Object detection with synthetic data
Reduce the domain gap with domain randomization
In this post, we’ll explore how we can improve the accuracy of object detection models that have been trained solely on synthetic data.
Why machine learning? Why simulate data?
Since the resurgence of deep learning for computer vision through AlexNet in 2012, we have seen improvement after improvement — deeper networks, new architectures, more availability in data — with records being broken for accuracy and prediction speed year after year.
Object detection, a subset of computer vision, solves the problem of identifying and localising classes in an image. Image classification answers the question “what is this image of”; image localisation answers “where are all the objects in this image”; and object detection combines the two to find the objects in the scene and identify them.
The advances in object detection have made state-of-the-art results accurate and practical for commercial use, but it is still being held back by quick access to large amounts of training data. Furthermore, even if you have assembled the perfect data set, imagine that the conditions of your environment change (for example outdoors instead of indoors): the data gathering process starts anew.
Advances in computer graphics have made special effects, animated movies and video games almost indistinguishable from real life. These techniques allow you to conceptually build complex virtual worlds with a limitless range of possibilities for the environment.
At Neurolabs, we believe that synthetic data holds the key for better object detection models, and it is our vision to help others to generate their own bespoke data set or machine learning model.
A small word on other approaches to synthetic data generation.
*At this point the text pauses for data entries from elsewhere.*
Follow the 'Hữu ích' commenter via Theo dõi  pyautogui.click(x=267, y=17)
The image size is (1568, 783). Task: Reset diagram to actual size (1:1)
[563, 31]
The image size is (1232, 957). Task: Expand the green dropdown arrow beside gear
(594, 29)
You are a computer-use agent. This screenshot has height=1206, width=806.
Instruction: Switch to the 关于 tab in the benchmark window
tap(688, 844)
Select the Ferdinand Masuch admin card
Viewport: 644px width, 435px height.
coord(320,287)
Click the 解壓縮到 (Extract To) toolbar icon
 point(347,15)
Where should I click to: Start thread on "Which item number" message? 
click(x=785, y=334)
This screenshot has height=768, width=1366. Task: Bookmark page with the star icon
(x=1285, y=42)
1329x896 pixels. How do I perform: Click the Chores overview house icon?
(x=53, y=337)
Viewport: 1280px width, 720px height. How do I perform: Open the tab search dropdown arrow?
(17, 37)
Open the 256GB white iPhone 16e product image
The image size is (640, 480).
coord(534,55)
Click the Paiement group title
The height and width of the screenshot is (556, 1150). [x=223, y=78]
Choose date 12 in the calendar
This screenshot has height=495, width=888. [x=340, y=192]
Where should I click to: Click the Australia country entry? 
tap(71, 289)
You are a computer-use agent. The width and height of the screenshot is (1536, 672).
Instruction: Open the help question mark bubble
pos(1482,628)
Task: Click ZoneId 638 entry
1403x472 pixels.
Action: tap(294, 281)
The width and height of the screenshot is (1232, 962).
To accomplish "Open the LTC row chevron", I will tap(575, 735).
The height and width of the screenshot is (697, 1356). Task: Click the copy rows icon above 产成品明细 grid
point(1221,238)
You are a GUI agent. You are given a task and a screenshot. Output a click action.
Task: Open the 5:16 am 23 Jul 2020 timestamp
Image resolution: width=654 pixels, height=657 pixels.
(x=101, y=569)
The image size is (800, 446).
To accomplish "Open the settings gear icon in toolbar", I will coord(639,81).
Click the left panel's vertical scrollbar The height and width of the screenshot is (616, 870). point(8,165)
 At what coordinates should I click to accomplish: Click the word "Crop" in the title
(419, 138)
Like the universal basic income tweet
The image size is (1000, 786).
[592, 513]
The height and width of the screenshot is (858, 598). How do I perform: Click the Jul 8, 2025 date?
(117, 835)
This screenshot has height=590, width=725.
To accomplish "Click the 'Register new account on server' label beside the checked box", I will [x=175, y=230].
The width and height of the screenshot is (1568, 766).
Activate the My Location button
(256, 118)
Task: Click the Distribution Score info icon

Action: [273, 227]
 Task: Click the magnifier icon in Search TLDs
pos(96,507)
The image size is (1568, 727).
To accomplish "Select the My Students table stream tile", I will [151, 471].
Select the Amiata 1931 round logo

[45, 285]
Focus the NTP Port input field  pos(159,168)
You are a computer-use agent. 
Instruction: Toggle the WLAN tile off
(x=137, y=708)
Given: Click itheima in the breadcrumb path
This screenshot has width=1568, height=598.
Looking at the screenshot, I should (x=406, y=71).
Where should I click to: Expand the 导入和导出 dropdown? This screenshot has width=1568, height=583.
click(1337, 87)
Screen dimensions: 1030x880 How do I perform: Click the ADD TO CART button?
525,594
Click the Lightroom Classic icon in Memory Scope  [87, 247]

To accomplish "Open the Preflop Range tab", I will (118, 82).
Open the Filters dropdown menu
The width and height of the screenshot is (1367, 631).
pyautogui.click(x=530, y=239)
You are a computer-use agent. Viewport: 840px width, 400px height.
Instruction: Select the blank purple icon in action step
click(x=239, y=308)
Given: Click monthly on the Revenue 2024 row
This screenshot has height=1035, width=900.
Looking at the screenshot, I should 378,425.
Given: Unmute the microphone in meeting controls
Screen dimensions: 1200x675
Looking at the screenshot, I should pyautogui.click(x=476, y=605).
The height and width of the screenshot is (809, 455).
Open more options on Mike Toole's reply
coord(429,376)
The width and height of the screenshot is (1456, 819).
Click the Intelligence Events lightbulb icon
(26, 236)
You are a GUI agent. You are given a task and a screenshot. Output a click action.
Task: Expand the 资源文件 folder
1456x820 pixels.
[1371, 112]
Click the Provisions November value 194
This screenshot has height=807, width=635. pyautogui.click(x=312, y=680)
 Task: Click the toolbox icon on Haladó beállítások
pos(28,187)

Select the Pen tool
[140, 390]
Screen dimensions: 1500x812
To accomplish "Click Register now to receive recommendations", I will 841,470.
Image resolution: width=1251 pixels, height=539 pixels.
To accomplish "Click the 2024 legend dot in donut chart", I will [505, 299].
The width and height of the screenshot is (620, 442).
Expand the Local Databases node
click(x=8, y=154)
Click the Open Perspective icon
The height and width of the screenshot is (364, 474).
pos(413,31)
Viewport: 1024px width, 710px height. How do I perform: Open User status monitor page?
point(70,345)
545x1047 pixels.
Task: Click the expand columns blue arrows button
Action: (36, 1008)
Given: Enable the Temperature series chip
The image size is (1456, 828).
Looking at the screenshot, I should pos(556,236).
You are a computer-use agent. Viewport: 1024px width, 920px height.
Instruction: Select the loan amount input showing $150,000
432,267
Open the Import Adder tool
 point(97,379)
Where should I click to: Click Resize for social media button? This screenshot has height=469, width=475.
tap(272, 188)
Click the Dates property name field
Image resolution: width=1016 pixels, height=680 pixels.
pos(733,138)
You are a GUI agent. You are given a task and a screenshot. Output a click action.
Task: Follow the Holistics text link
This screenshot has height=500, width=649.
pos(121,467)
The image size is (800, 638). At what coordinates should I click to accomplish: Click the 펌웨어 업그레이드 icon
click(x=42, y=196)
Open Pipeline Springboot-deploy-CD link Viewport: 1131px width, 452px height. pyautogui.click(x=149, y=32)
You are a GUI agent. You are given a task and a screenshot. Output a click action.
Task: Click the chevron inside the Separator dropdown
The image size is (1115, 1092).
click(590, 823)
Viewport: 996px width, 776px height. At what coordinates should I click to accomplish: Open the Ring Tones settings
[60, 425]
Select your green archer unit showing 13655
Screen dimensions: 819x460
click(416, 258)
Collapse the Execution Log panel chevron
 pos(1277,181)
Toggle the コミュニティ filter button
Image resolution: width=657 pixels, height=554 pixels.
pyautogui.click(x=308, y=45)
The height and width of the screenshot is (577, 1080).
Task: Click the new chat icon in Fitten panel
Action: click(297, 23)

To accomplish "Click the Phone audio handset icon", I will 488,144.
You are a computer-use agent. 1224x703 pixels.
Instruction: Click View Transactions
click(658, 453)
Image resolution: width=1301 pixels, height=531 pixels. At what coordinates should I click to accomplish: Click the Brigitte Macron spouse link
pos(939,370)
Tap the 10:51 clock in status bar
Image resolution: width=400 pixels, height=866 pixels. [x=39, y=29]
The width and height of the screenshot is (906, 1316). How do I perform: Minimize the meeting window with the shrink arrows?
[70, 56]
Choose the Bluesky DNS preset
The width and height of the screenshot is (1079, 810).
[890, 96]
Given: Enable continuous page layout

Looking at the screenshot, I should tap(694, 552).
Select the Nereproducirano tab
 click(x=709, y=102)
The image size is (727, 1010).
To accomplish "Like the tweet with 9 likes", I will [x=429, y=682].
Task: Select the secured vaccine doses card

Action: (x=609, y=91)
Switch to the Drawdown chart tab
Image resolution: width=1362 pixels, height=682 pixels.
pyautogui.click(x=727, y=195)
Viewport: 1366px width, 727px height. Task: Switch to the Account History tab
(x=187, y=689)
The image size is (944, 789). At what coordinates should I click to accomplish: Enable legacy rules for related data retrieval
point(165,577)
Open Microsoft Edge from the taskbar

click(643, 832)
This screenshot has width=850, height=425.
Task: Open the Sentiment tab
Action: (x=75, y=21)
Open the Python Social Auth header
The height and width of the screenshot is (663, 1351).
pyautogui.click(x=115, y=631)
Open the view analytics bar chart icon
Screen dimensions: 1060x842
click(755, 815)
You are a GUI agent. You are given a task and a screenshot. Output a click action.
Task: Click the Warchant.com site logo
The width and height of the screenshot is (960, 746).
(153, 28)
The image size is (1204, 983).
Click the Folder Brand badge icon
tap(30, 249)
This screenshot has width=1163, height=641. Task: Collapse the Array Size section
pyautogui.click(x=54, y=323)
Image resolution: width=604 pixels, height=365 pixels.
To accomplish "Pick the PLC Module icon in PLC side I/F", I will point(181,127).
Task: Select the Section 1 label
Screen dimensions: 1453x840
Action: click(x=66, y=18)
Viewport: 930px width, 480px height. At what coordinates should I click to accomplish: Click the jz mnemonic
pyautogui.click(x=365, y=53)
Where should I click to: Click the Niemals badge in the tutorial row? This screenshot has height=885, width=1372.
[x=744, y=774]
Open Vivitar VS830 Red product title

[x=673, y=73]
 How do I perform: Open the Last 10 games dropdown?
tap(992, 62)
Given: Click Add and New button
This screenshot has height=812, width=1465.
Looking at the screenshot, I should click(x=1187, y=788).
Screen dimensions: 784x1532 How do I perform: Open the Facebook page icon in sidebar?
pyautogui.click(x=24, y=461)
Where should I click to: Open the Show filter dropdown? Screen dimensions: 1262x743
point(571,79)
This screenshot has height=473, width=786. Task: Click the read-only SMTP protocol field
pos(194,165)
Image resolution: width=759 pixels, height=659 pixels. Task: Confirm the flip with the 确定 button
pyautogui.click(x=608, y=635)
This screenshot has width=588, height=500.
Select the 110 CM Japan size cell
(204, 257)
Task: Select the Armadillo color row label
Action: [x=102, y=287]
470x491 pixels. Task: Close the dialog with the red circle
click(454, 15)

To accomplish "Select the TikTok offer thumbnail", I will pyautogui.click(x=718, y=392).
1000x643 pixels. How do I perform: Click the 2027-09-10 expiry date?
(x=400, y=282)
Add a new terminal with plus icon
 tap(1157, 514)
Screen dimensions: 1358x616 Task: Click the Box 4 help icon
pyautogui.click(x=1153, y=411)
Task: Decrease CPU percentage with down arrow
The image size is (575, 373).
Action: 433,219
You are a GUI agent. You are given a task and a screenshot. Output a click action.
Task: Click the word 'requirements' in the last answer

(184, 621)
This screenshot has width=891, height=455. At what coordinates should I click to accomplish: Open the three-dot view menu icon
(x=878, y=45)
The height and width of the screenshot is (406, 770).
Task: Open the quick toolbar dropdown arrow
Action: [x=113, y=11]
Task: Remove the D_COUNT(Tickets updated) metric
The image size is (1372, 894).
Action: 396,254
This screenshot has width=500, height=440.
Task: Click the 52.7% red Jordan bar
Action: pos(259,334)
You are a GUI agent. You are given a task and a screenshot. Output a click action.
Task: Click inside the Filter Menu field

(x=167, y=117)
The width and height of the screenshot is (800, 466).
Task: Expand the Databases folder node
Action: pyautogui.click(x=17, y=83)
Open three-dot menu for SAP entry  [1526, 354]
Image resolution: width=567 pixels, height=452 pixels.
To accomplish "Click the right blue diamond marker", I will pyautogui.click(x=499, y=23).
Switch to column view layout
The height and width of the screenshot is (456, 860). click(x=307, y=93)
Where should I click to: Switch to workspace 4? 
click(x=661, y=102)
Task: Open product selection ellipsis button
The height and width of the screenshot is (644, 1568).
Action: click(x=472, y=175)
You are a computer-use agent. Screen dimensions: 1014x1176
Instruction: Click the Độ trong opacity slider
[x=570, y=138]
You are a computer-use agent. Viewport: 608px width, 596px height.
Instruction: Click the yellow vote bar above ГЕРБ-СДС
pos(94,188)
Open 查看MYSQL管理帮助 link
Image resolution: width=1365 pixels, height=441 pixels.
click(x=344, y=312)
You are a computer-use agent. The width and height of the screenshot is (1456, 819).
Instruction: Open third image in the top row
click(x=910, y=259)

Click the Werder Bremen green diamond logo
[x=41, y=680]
Synthetic data can also be done by discovering the underlying distribution of your data: once you would have this, you could sample infinitely for new data points. This is however a chicken-and-egg type problem: if you could perfectly find this distribution, your object detection problem would be solved and wouldn’t have to generate more data, synthetic or otherwise. Naturally, such techniques rely heavily on approximation, which may gloss over the edge cases and negate exactly the reason for which simulation was deployed in the first place. The example to consider is the following: if you only approximate car positions on the road, you would miss the rare cases where a car is flipped.
Problems with domain transfer
A pressing problem in machine learning is that of domain transfer: train a model on a specific domain, and then deploy it on another. A domain could be a slightly different environment, or a slight variation in the distance of the camera, or data that was simulated into existence.
The suggested solutions to ‘bridging the domain gap’ can be grouped into the following: domain adaptation, domain generalisation and domain randomisation. We will focus on domain randomisation for the remainder of the article.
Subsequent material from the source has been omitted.